À Twickenham, l’élite du rugby féminin anglais est sur le point de disputer la finale de la Coupe du Monde, un moment qui met en lumière des joueuses capables de concilier sport de haut niveau et engagements professionnels. Amy Cokayne, talonneur de l’équipe d’Angleterre, fait partie des rares joueuses à exercer un métier à temps plein en parallèle du rugby depuis l’instauration du professionnalisme il y a six ans. Âgée de 29 ans, elle disputera ce samedi sa troisième finale du Mondial et poursuit sa carrière dans la RAF. Grâce au Elite Athlete Scheme, elle peut se consacrer à son rêve de remporter le trophée mondial tout en conservant sa fonction militaire en arrière-plan. Ce week-end, le lieutenant de vol cherchera à contenir le pack canadien à Twickenham, avant de retourner à son rôle d’officier pour veiller sur les pilotes.

Le paysage a profondément évolué depuis 2014, année où l’Angleterre a remporter la Coupe du Mondial alors que l’équipe était encore largement professionnelle. Alors que l’équipe gagnante d’alors mêlait amateurisme et sacrifice personnel, le leadership était assuré par des joueuses qui avaient des vies professionnelles à côté du rugby. La capitaine Katy Daley-McLean enseignait dans une école primaire de Sunderland et la vice-capitaine Sarah Hunter travaillait dans le développement du rugby universitaire pour la RFU. Dans cette même équipe victorieuse, Marlie Packer, troisième ligne arrière expérimentée, est revenue travailler comme plombier après le sacre, ayant dû prendre sept semaines de congé sans solde pour préparer et disputer la Coupe du Monde.

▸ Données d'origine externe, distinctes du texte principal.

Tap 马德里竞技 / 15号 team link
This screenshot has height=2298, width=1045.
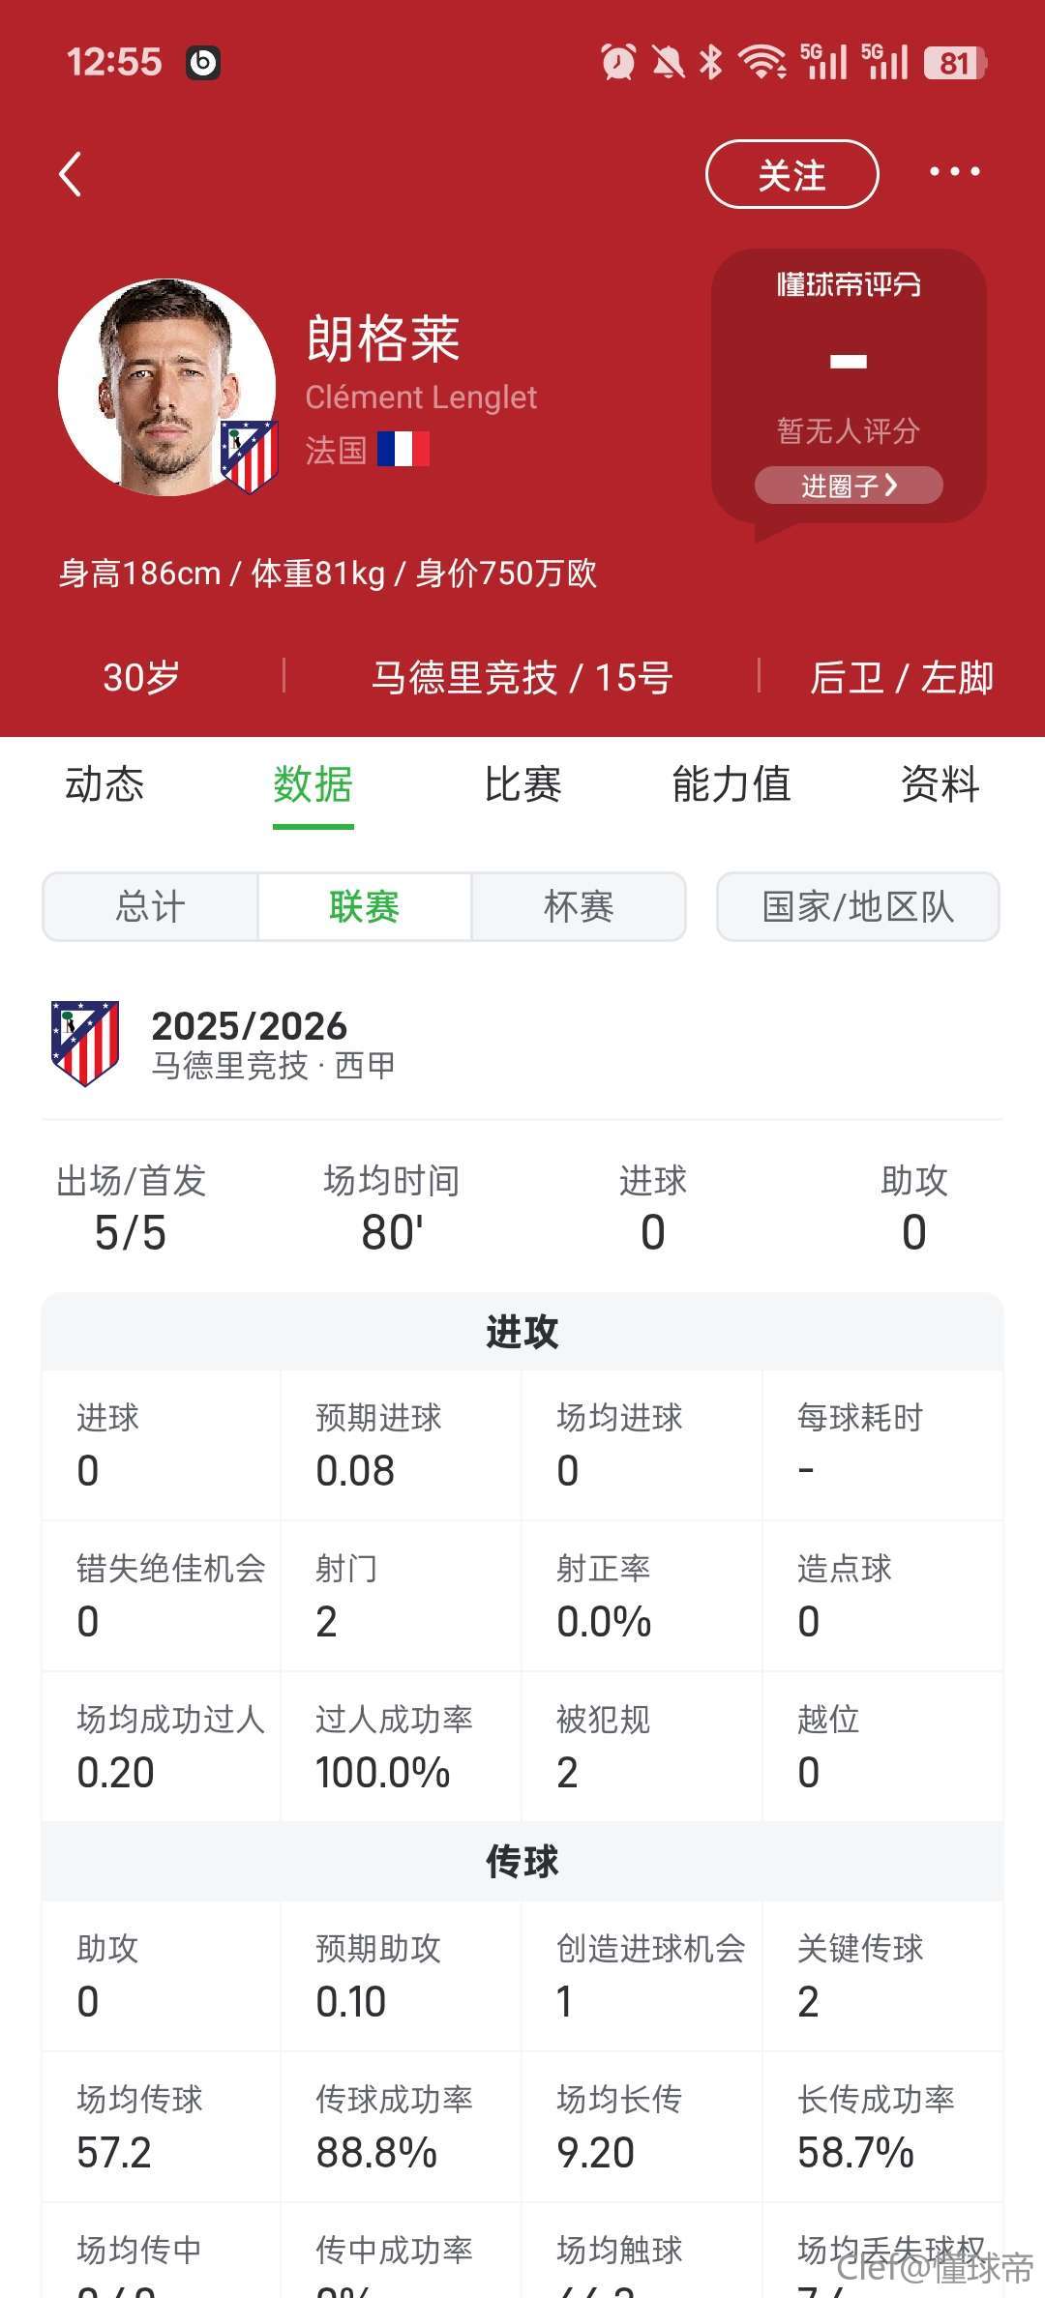coord(522,677)
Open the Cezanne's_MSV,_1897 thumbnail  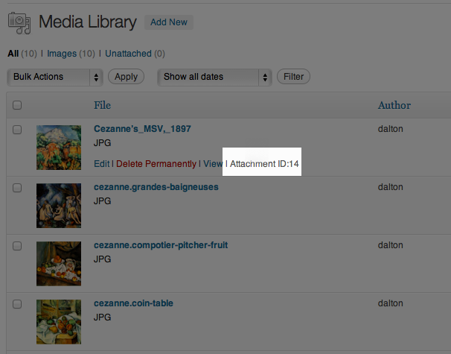point(59,147)
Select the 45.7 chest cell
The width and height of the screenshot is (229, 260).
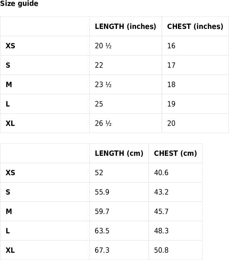(x=161, y=212)
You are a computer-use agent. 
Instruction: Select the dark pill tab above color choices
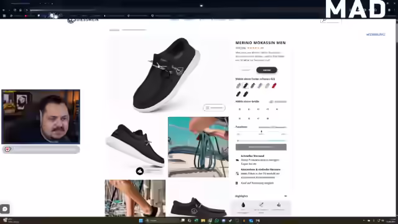tap(267, 70)
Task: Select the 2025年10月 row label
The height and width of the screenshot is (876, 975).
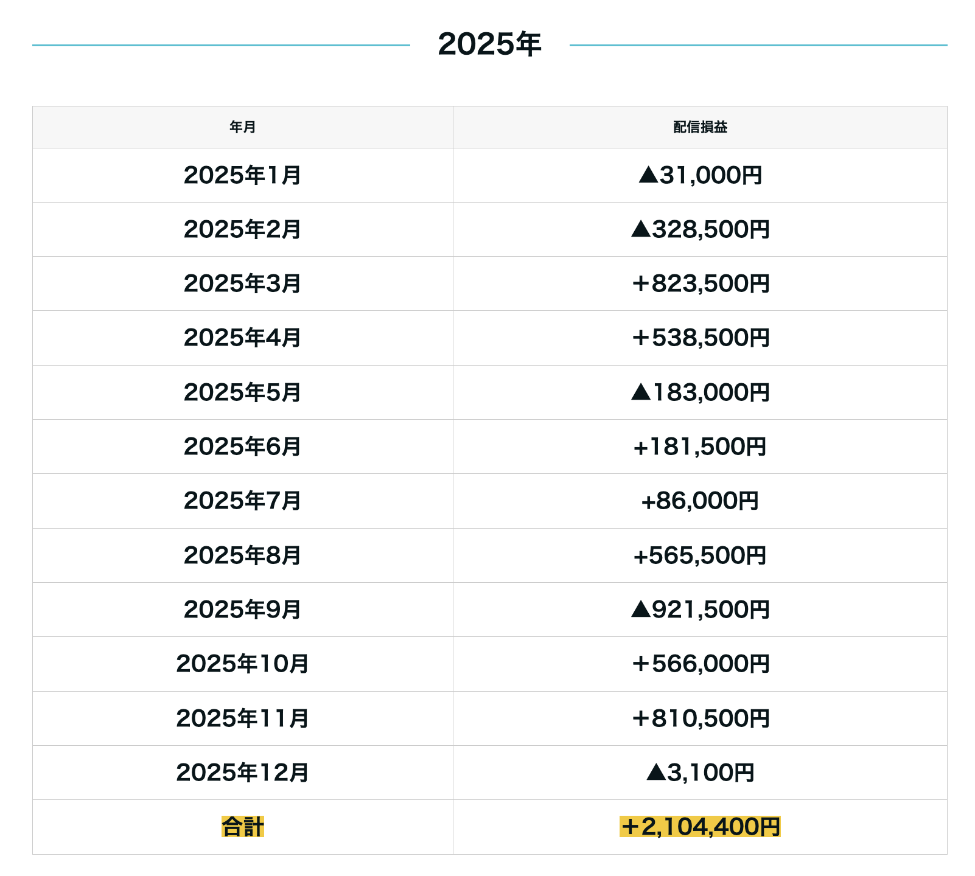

À l’époque, les clients surpris d’entendre parler d’un trophée et de la médaille s’émerveillaient en la voyant pendant les interventions quotidiennes. Avec le temps, le rugby féminin anglais a consolidé son statut professionnel et les joueuses ont ainsi pu combiner sans compromis les deux volets de leur vie. Front-row solide, Lark Atkin-Davies était enseignante avant de devenir joueuse professionnelle et elle se souvient d’un parcours loin d’être linéaire. Elle affirme que le passage au statut professionnel, sur les six dernières années, l’a comblée et lui a permis d’aimer pleinement sa vocation, tout en conservant les souvenirs de sa première profession et les échanges avec les enfants qui regardent les matchs.

« J’adorais enseigner », se remémore-t-elle, et elle précise que le rugby lui a offert une carrière qui s’inscrit dans la durée, tout en permettant d’entretenir des liens avec les enfants qui suivent les matchs. En parallèle du développement du rugby féminin en Angleterre, le pays demeure l’une des rares nations à disposer d’un niveau professionnel soutenu, ce qui contribue à les placer en tête du classement mondial et favorites pour la finale. Le Canada, bien que numéro deux mondial et engagé dans des ligues professionnelles en Angleterre, a lancé une collecte de fonds pour accroître ses chances face aux grandes nations.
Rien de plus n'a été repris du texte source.